The only section of “We Done Son” that holds any kind of weight in the show’s greater narrative involves Jessica and Honey. As they try and grow their real-estate business, the former dismisses the latter’s practical suggestions of attending workshops and baking cookies for their clients, despite insisting they spend money on Jessica’s fortune teller for business tips. After continuing to laugh off every idea thrown her way, Jessica ends hers and Honey’s partnership, which in turn leads to them ending their friendship.
Honey’s always worked as a character for me because she goes against her stereotype. Even though the other women in the neighborhood write her off as a ditzy, gold-digging trophy wife, she’s proven time and time again to be intelligent, ambitious, funny, and, most importantly, one of the few people unafraid to call Jessica out on her shit.

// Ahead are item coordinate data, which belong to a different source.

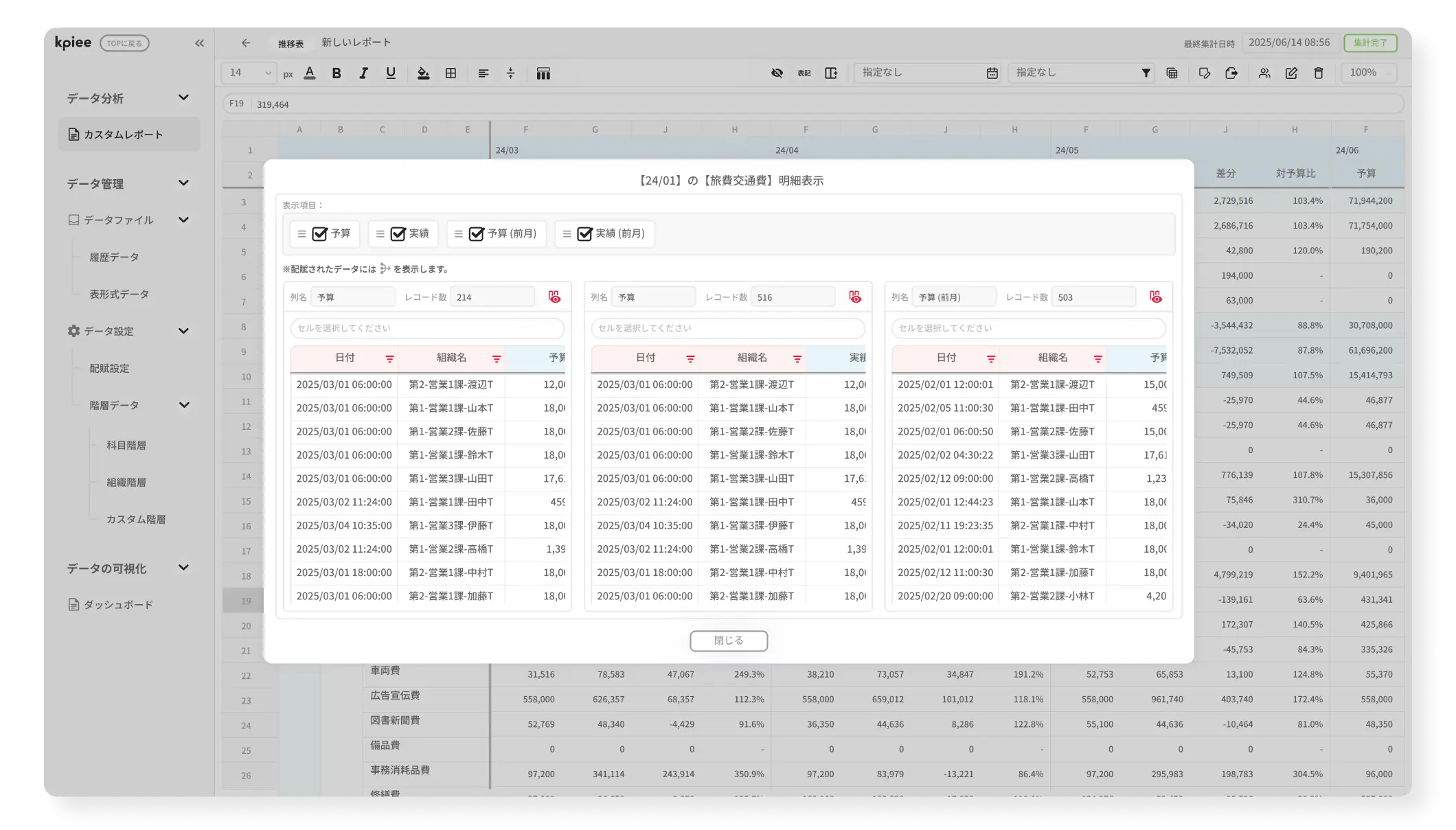Toggle bold text formatting
The image size is (1456, 830).
tap(337, 73)
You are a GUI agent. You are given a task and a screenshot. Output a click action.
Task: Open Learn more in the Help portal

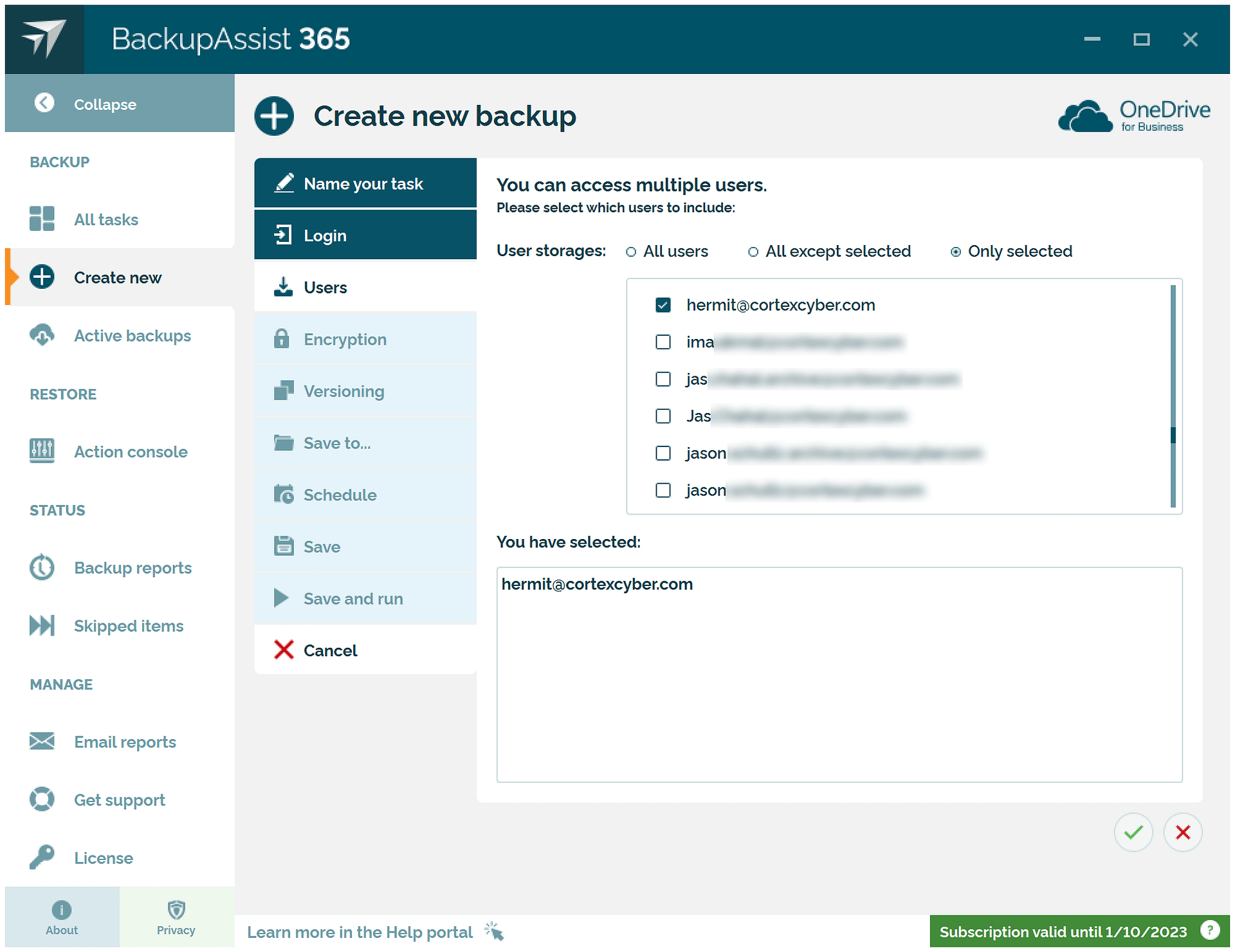pyautogui.click(x=360, y=932)
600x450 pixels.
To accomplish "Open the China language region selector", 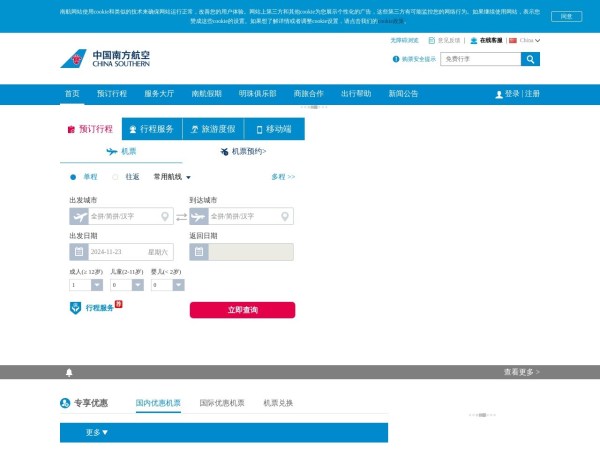I will pos(525,41).
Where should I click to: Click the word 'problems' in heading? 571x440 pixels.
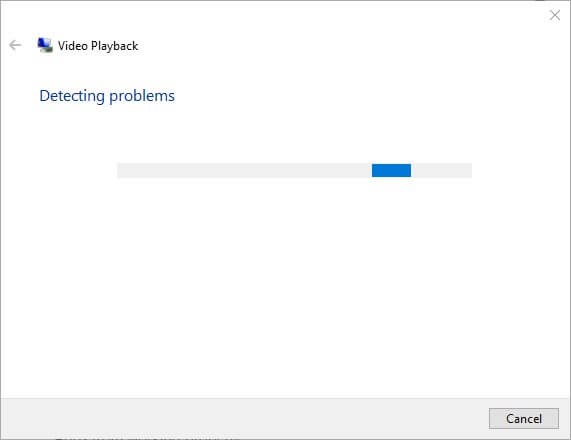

By the time Jessica returns to her and agrees that they can implement her ideas, Honey refuses since it’s not an actual apology. That happens after a poignant scene with Granny Huang, who actually agrees with Jessica, telling her “I’d rather be lonely and right.” Seated in her wheelchair in front of the television, she serves as an all-too-proud tableau of what Jessica could become if she’s not nicer to her friends.
Writer Ali Wong isn’t critiquing Granny Huang, who seems content with her own pride. She’s just showing how she and her daughter-in-law are different. As stubborn and cold as Jessica often presents herself, she also has a warmth to her that can only be kept alive by staying close to her loved ones. Once she realizes this after talking with Louis, she attends a painfully unfunny improv seminar (which means it’s funny to us) to make more sincere amends with Honey. Now that Fresh Off The Boat has its obligatory shoehorned musician cameo out of the way, hopefully it can get back to similarly honest stories such as this one next week.
- I admittedly have never seen a Delia’s catalog, but my wife tells me it’s very ‘90s.
- It seemed strange that DMX was so insistent about Eddie signing a non-disclosure agreement, but had no problem driving him around the neighborhood with his car’s top down.
- “I don’t know if I can explain it to you if you don’t get it from the title. She tells fortunes.”
- “He’s a leech, Louis. Like a barnacle. Or a leech.”
- “You know I don’t like to rip off Band-Aids. I like to wet them for a few days and hopefully they just come off in the shower.”